When asked whether any of the study results were unexpected, Moholdt said that they weren’t surprising in terms of physical activity. “But the fact that gaining weight posed no increased risk when patients were already overweight, I think is a bit surprising,” she said.

Correlation between weight loss and increased mortality

The results indicate that weight gain does not seem to increase risk for already overweight patients, which would mean that it isn’t dangerous for a fat heart patient to gain a few pounds. What is dangerous is if the person does not engage in any form of exercise.

The findings in the study showed higher mortality among normal weight heart patients who lost weight. Moholdt points out that the survey is an observation study that does not look at underlying causes. It may be that patients who lost weight were sicker.

The obesity paradox

The development of cardiovascular disease has a causal relationship with obesity. Despite this strong correlation, the results from major meta-analyses indicate that people with cardiovascular disease who have a body mass index (BMI) above the normal weight range have better prognoses. This is often called the obesity paradox.

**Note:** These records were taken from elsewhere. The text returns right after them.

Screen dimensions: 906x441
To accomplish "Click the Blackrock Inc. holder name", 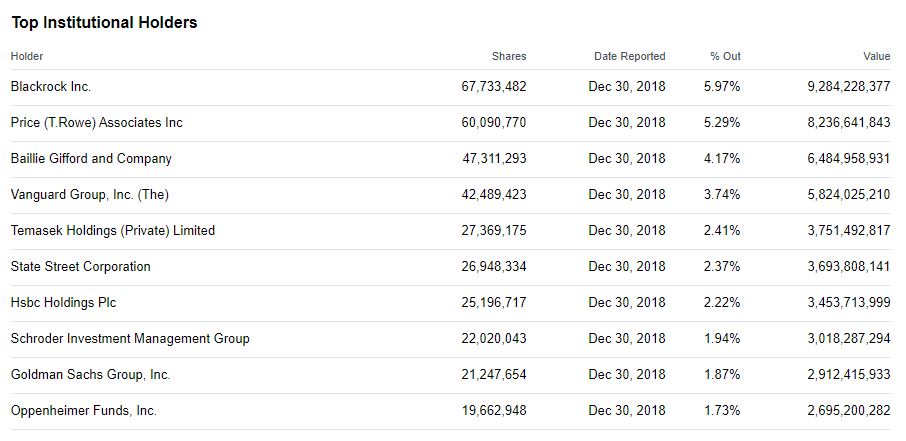I will tap(51, 87).
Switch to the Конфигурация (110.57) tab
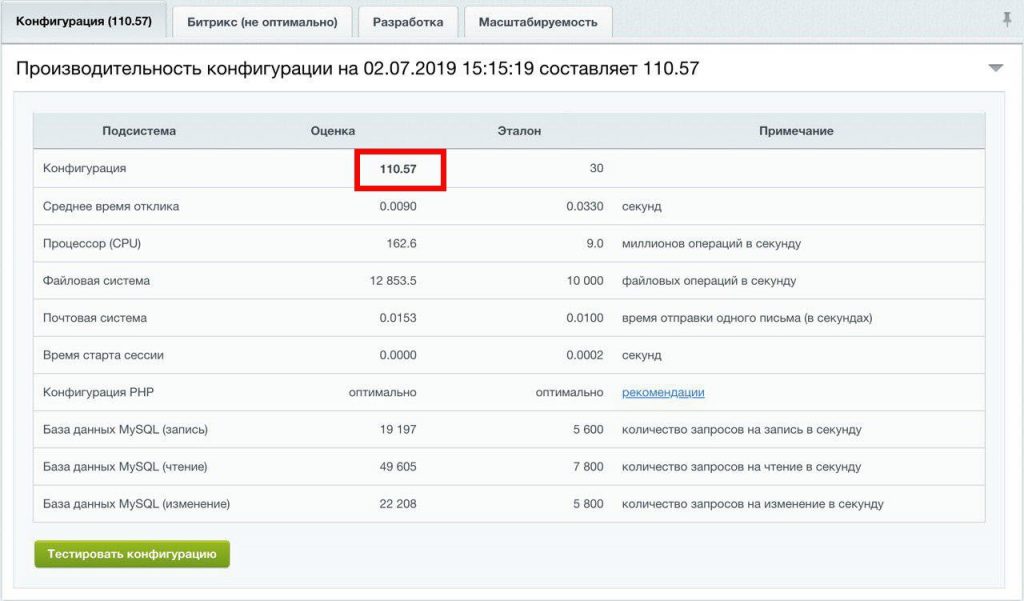The height and width of the screenshot is (601, 1024). pos(84,21)
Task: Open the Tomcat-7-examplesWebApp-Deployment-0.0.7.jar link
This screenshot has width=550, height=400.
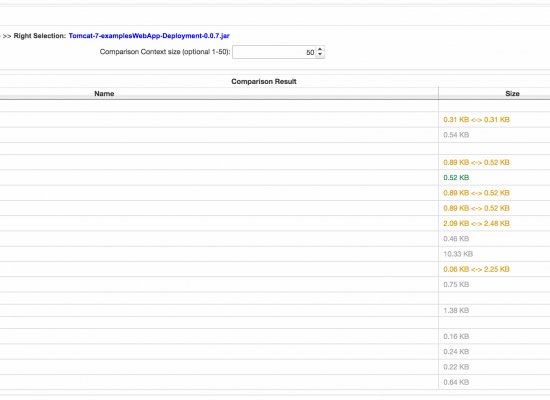Action: click(149, 36)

“What we’ve known for a while is that for heart patients it seems to be an advantage to be fat – the so-called obesity paradox. But although it seems like it pays to be overweight and that weight loss affects these patients adversely, all of these data are based on observation studies. To prove causality, randomized controlled trials are needed,” says Moholdt.

The relationship between BMI and life expectancy is complicated and depends on several factors. Erroneous sources are plentiful. Results from another analysis showed that normal weight, healthy non-smokers have the lowest risk of premature death.

Slimming down isn’t necessarily wrong

This study’s results do not mean that it is never a good idea for an overweight heart patient to slim down. Moholdt and her colleagues note in their JACC article that “in our view, desired or intentional weight reduction may be useful for overweight or obese individuals, although little data supports this view in studies of coronary heart disease patients.”

One hypothesis is that weight loss is associated with improved survival among overweight and obese coronary heart disease patients. This correlation was not evident in the study.

“It may be that weight is less important for heart patients, but we know that physical activity is very important,” Moholdt says.

Get rid of the bathroom scale

She believes that many people start exercising to lose weight, and then quit when they don’t get the desired results in the form of weight loss.

Moholdt encourages people to get rid of their bathroom scale. She says that numerous studies have shown that body composition changes through exercise and that muscles weigh more than fat.

“Exercise has a beneficial effect on all organs in the body – on the brain, heart, liver, vascular system and of course on our musculature,” she says.